Justine:         That’s impressive feat and do that in six minutes to have people really experienced something so heavy and deep.

Skip:         Yeah. And it was delicate because as a museum exhibit, it wasn’t a training component. So yeah. Yeah. You had to be, you had to get across the impact of the experience without freaking people out.

Justine:         Yeah. So how do you work? Do you, how do you collaborate? How do is a process like this work? are you writing the scripts yourself?

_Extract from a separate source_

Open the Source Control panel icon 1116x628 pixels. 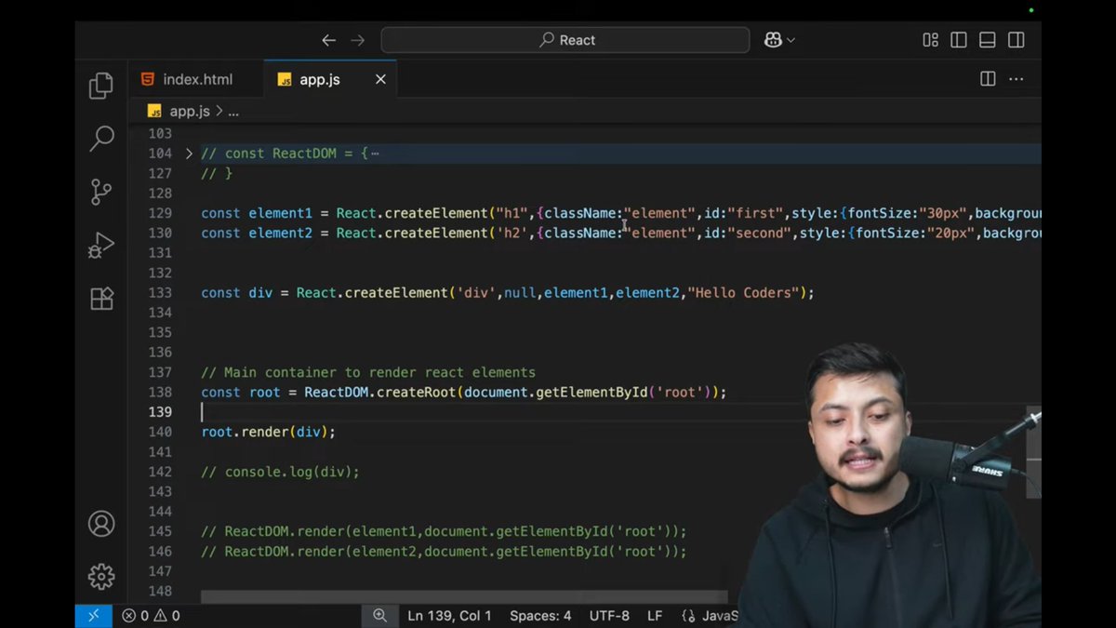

Skip:         The way this one went was that the veteran who went through it. He’s also works for, he set up a veteran support agency called Crusades 22. we’ve been kicking around the idea of doing it and then the museum came up. They wanted to do it and they had very little money, but enough we could build this thing out without making call of duty heavy, 3D graphics cinematics, but I think there’s pretty good, or you can try it if you want before you go. I have a headset here. He wrote down some rough thoughts and then I went through it with our team here and it was like, okay, do we have the content to mirror the story? And we had a modify a couple elements because we don’t have it’s complete library of every kind of a place. So we were able to massage the story to be able to fit it into a way that we could represent it in the 3D graphics that we had available to us. And went back and forth with him and he was totally cool. You know, he loved the process and integrate voice. We used him for the narration. You really should try as you can get the idea,

Justine:         Well it sounds awesome, the authenticity.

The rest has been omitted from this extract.